#### The input

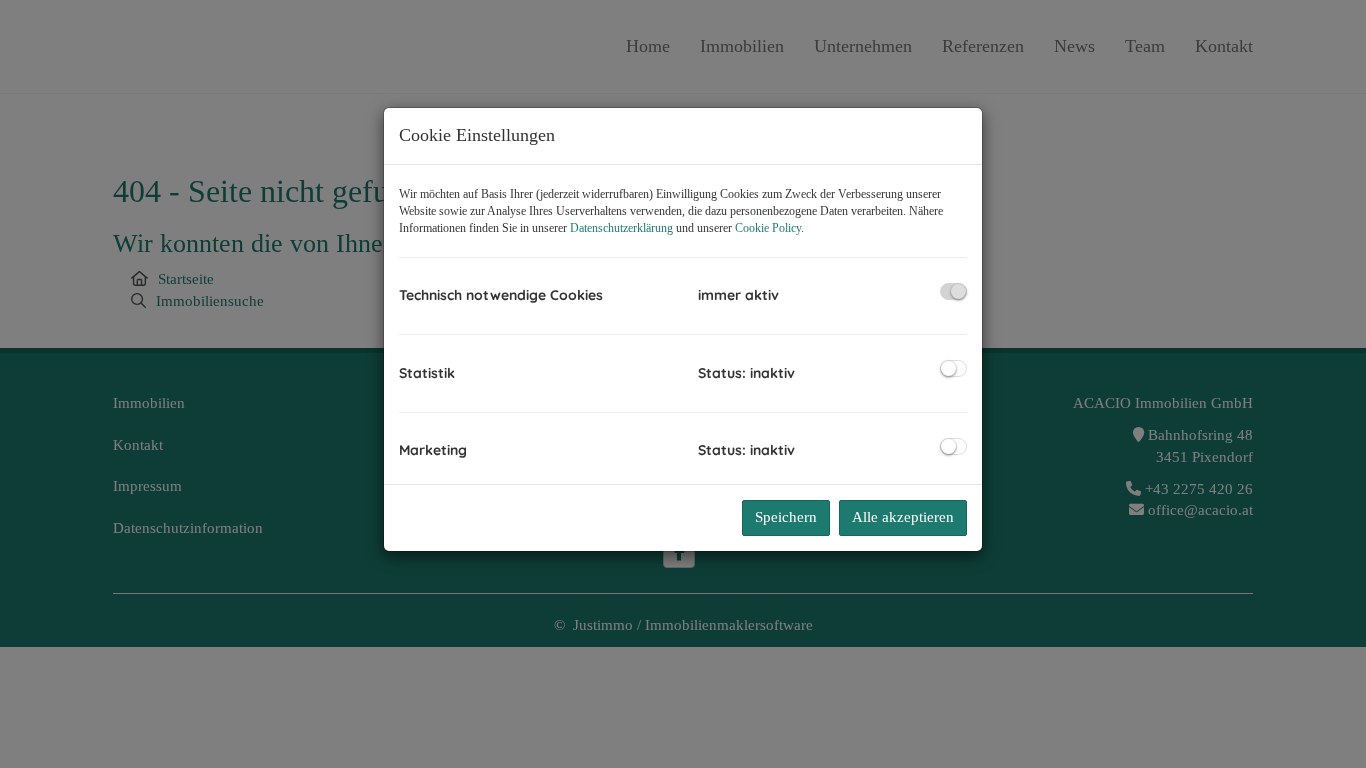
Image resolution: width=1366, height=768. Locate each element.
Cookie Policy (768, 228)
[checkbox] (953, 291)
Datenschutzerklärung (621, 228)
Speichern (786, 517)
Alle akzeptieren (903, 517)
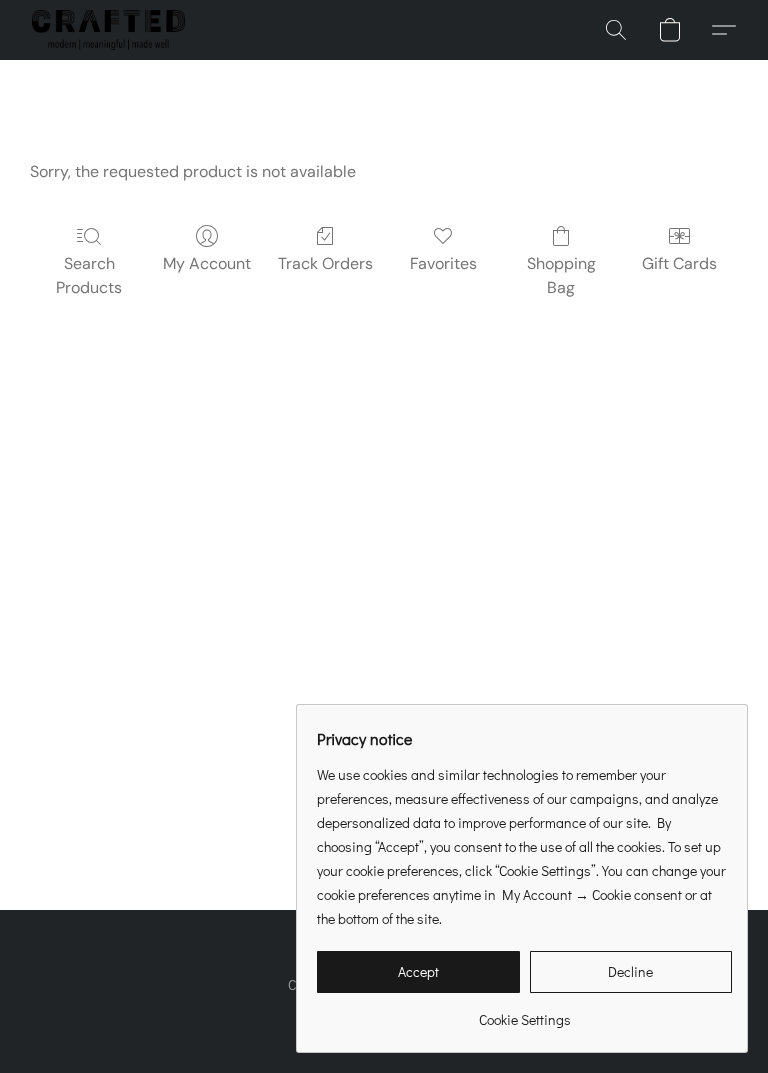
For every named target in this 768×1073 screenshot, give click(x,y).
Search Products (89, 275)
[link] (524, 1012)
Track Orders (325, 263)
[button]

########

→ **The task**:
Go through the records above and write out every line exactly, passing over the pictures.

→ **Response for this exercise**:
Image resolution: width=1366, height=768. Locate each element.
Cookie Policy (768, 228)
[checkbox] (953, 291)
Datenschutzerklärung (621, 228)
Speichern (786, 517)
Alle akzeptieren (903, 517)
For every named target in this 768×1073 screenshot, give click(x,y).
Search Products (89, 275)
[link] (524, 1012)
Track Orders (325, 263)
[button]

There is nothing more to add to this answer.